Swarm is AWESOME!!! Oh, damn you... I swear you make these posts just to piss me off!
You son of a BITCH!!!
;)
Lay off Spider-Man's rouges!!! They are the best!!! The BEST, Jerry! He's a Nazi bee-man! I own that very figure!!!!!!
DAMN YOU!!!
You wanna know what Mantlo and Byrne were thinking??? -Let's make an AWESOME character; that's what!!!
FUCK YOU, (Merry Christmas, by the way) but fuck you!!!

*RAGE*

This is your most egregious post yet!!!!!!!!!

Dale Bagwell said...

LOL. Oh King...I swear you're such a mark for those Rogues;)

Now when drawn right, Swarm looks pretty good, maybe even decent enough to maybe take temporarily seriously....maybe....


Yeah Thea being straight up evil would've been more convincing, but I guess they were giving her an out by saying she was under "mind-control". It's a fuckng cop out, but that's how it goes sometimes.

Dude, Batman only lost the first time because Ra's cheated, arranging Bats to be stung by a Scorpion. He cheated, and I figured he might pull the same thing for Ollie. Ollie was totally pwned here. I was expecting more of a fight than this. I guess after his rejuvenation he'll be magically able to better fight and defeat ra's, but damn, they just jobbed Ollie out bigger tha fuck here.
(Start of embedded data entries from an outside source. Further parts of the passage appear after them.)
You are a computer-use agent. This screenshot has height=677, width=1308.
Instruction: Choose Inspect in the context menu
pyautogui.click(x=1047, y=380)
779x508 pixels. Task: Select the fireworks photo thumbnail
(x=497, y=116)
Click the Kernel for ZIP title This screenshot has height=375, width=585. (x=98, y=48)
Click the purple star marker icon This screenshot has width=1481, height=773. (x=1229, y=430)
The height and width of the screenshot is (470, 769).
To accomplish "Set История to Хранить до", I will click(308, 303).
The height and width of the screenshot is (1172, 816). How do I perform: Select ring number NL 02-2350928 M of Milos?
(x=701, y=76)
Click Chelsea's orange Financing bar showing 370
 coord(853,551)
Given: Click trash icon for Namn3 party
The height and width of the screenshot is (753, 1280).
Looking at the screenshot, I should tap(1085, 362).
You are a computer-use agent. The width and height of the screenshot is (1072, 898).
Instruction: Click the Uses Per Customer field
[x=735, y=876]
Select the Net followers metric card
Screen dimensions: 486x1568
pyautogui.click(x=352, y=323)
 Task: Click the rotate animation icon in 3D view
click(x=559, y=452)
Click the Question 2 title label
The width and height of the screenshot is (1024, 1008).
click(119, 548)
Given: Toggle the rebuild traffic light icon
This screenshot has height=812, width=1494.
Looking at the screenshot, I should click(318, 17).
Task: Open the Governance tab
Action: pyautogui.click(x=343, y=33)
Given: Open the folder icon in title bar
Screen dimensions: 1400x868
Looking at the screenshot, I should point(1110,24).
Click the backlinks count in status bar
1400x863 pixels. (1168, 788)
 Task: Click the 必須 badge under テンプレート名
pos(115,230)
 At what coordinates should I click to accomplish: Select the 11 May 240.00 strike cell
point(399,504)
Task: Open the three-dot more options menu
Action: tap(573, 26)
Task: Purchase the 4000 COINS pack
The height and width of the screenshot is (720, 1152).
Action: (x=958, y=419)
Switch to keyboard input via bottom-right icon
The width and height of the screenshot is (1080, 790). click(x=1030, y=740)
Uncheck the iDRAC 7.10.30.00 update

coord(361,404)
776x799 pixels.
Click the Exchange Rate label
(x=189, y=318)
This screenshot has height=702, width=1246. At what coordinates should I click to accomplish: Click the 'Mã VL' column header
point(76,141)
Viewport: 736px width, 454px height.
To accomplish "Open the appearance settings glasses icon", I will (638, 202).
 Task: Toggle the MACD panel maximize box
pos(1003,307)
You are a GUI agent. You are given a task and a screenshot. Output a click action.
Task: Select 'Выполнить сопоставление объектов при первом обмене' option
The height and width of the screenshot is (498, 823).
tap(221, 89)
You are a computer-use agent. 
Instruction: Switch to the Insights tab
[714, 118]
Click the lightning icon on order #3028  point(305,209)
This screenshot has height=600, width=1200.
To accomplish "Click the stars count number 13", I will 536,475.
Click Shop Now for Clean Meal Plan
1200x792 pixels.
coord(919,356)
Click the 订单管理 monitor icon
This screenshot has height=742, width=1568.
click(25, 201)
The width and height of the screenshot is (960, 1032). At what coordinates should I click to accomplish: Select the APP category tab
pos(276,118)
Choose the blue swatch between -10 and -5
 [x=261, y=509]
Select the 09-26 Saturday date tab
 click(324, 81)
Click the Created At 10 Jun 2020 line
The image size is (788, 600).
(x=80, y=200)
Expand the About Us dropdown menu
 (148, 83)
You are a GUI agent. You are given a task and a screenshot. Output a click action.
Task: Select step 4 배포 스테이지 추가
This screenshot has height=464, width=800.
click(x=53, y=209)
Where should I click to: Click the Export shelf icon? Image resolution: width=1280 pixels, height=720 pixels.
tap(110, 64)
The King of Thessaly said...

I am... I'm a TOTAL mark. I'll admit it. Fuck you, again, by the way...

It's a total cop-out with Thea! And I hope they don't cop-out that ending when it comes back- like it was all a dream, or they replay the end of the fight but the last bit wasn't as bad as it looked... The ONLY acceptable out is Merlin and a Lazarus Pit.

See, I would have been mad if there was more of a fight than this... Ollie is no where near his league, so to speak- and he is definitely NO Batman!

Dale Bagwell said...

Yeah but Ollie's been built up to be a bad-ass when it comes to be a fighter, with Deathstroke being really being the only guy to take him....and maybe Merlyn. At least he started out that way in the beginning.

But being a huge Batman-mark that I am, he'd kick Ollie's ass from Star(ling) City back to that fucking isle.
Which leads me to wonder why job Ollie out so badly, so quickly. Seriously, he knew Ra's reputation, why did he not better prepare for that fight?
For the added sense of drama and tension I know, but still....

You say such sweet things to me in the heat of passion;)

The King of Thessaly said...

First- again; allow me to say: Fuck you.

It doesn't matter! -As The Rock would say- how badass Ollie has built himself up in his own little universe... Ra's is still supreme.

Ollie was born to be a jobber... (until he, with one arm, nails Superman in the heart with a Kryptonite arrow! The most bad-ass moment in comics- EVER!)

Shit, he didn't have TIME to prepare... the game was on NOW! He was born to lose, die to win...



Dale Bagwell said...

I guess so, it just looks bad on Ollie's part to go out like that...like a bitch. But Ra's is indeed supreme, and after a nice long hot bath in the Lazarus pit, I'm sure he'll go Rocky 3,4, and 5 on Ra's.